Word and element location data:
+---+
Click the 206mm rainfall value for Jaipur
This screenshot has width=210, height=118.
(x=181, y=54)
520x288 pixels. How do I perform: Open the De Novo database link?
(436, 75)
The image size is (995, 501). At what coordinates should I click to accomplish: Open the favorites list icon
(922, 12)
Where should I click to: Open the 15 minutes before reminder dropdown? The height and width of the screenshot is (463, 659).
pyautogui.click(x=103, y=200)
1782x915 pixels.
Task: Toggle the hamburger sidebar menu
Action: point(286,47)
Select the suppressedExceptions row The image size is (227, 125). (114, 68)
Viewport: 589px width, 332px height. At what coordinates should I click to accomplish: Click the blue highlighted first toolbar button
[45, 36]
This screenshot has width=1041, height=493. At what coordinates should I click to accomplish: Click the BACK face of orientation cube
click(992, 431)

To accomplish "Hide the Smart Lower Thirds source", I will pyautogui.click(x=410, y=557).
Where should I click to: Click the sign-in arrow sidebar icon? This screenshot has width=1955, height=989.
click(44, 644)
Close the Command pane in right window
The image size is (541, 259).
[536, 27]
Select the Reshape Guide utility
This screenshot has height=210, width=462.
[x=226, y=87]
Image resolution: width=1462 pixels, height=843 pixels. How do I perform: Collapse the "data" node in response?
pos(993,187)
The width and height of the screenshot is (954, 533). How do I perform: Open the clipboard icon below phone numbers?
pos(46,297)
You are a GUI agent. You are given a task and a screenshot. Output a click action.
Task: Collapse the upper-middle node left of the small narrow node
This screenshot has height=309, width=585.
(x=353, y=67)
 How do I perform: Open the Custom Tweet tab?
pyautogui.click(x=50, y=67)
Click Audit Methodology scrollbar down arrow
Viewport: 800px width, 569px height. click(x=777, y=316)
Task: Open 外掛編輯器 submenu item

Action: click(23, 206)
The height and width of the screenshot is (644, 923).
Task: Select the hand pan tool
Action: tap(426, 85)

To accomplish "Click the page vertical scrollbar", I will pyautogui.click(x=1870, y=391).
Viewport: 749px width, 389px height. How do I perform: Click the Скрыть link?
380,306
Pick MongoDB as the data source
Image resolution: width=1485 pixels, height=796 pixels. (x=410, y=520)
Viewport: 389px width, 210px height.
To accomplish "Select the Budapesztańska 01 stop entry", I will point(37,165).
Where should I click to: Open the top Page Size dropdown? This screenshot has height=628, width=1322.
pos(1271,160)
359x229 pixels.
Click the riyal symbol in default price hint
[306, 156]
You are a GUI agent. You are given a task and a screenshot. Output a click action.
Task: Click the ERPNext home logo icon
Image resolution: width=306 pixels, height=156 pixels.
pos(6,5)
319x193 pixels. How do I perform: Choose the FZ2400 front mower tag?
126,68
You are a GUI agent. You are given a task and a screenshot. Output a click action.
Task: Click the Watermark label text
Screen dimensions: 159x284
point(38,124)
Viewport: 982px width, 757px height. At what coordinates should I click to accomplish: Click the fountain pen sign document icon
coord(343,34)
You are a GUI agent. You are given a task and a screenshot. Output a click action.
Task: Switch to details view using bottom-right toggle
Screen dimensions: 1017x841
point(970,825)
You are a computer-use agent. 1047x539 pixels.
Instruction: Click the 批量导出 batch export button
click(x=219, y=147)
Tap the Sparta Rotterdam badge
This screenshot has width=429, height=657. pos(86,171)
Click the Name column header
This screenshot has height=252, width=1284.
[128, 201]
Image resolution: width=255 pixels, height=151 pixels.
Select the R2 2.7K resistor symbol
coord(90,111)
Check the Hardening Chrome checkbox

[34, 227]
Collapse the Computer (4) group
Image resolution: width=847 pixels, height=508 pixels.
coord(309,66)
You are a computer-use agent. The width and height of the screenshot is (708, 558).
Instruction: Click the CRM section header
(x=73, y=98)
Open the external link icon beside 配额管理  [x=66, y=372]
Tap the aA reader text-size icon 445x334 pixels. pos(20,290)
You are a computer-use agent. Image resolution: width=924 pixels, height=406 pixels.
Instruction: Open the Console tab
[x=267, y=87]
+---+
• [SHORT TASK] Please convert every line of the data above into a numbered list, leaving out the blank lines.

• [CORRECT OUTPUT]
1. Click the 206mm rainfall value for Jaipur
2. This screenshot has width=210, height=118.
3. (x=181, y=54)
4. 520x288 pixels. How do I perform: Open the De Novo database link?
5. (436, 75)
6. The image size is (995, 501). At what coordinates should I click to accomplish: Open the favorites list icon
7. (922, 12)
8. Where should I click to: Open the 15 minutes before reminder dropdown? The height and width of the screenshot is (463, 659).
9. pyautogui.click(x=103, y=200)
10. 1782x915 pixels.
11. Task: Toggle the hamburger sidebar menu
12. Action: point(286,47)
13. Select the suppressedExceptions row The image size is (227, 125). (114, 68)
14. Viewport: 589px width, 332px height. At what coordinates should I click to accomplish: Click the blue highlighted first toolbar button
15. [45, 36]
16. This screenshot has width=1041, height=493. At what coordinates should I click to accomplish: Click the BACK face of orientation cube
17. click(992, 431)
18. To accomplish "Hide the Smart Lower Thirds source", I will pyautogui.click(x=410, y=557).
19. Where should I click to: Click the sign-in arrow sidebar icon? This screenshot has width=1955, height=989.
20. click(44, 644)
21. Close the Command pane in right window
22. The image size is (541, 259).
23. [536, 27]
24. Select the Reshape Guide utility
25. This screenshot has height=210, width=462.
26. [x=226, y=87]
27. Image resolution: width=1462 pixels, height=843 pixels. How do I perform: Collapse the "data" node in response?
28. pos(993,187)
29. The width and height of the screenshot is (954, 533). How do I perform: Open the clipboard icon below phone numbers?
30. pos(46,297)
31. You are a GUI agent. You are given a task and a screenshot. Output a click action.
32. Task: Collapse the upper-middle node left of the small narrow node
33. This screenshot has height=309, width=585.
34. (x=353, y=67)
35.  How do I perform: Open the Custom Tweet tab?
36. pyautogui.click(x=50, y=67)
37. Click Audit Methodology scrollbar down arrow
38. Viewport: 800px width, 569px height. click(x=777, y=316)
39. Task: Open 外掛編輯器 submenu item
40. Action: click(23, 206)
41. The height and width of the screenshot is (644, 923).
42. Task: Select the hand pan tool
43. Action: tap(426, 85)
44. To accomplish "Click the page vertical scrollbar", I will pyautogui.click(x=1870, y=391).
45. Viewport: 749px width, 389px height. How do I perform: Click the Скрыть link?
46. 380,306
47. Pick MongoDB as the data source
48. Image resolution: width=1485 pixels, height=796 pixels. (x=410, y=520)
49. Viewport: 389px width, 210px height.
50. To accomplish "Select the Budapesztańska 01 stop entry", I will point(37,165).
51. Where should I click to: Open the top Page Size dropdown? This screenshot has height=628, width=1322.
52. pos(1271,160)
53. 359x229 pixels.
54. Click the riyal symbol in default price hint
55. [306, 156]
56. You are a GUI agent. You are given a task and a screenshot. Output a click action.
57. Task: Click the ERPNext home logo icon
58. Image resolution: width=306 pixels, height=156 pixels.
59. pos(6,5)
60. 319x193 pixels. How do I perform: Choose the FZ2400 front mower tag?
61. 126,68
62. You are a GUI agent. You are given a task and a screenshot. Output a click action.
63. Task: Click the Watermark label text
64. Screen dimensions: 159x284
65. point(38,124)
66. Viewport: 982px width, 757px height. At what coordinates should I click to accomplish: Click the fountain pen sign document icon
67. coord(343,34)
68. You are a GUI agent. You are given a task and a screenshot. Output a click action.
69. Task: Switch to details view using bottom-right toggle
70. Screen dimensions: 1017x841
71. point(970,825)
72. You are a computer-use agent. 1047x539 pixels.
73. Instruction: Click the 批量导出 batch export button
74. click(x=219, y=147)
75. Tap the Sparta Rotterdam badge
76. This screenshot has width=429, height=657. pos(86,171)
77. Click the Name column header
78. This screenshot has height=252, width=1284.
79. [128, 201]
80. Image resolution: width=255 pixels, height=151 pixels.
81. Select the R2 2.7K resistor symbol
82. coord(90,111)
83. Check the Hardening Chrome checkbox
84. [34, 227]
85. Collapse the Computer (4) group
86. Image resolution: width=847 pixels, height=508 pixels.
87. coord(309,66)
88. You are a computer-use agent. The width and height of the screenshot is (708, 558).
89. Instruction: Click the CRM section header
90. (x=73, y=98)
91. Open the external link icon beside 配额管理  [x=66, y=372]
92. Tap the aA reader text-size icon 445x334 pixels. pos(20,290)
93. You are a computer-use agent. Image resolution: width=924 pixels, height=406 pixels.
94. Instruction: Open the Console tab
95. [x=267, y=87]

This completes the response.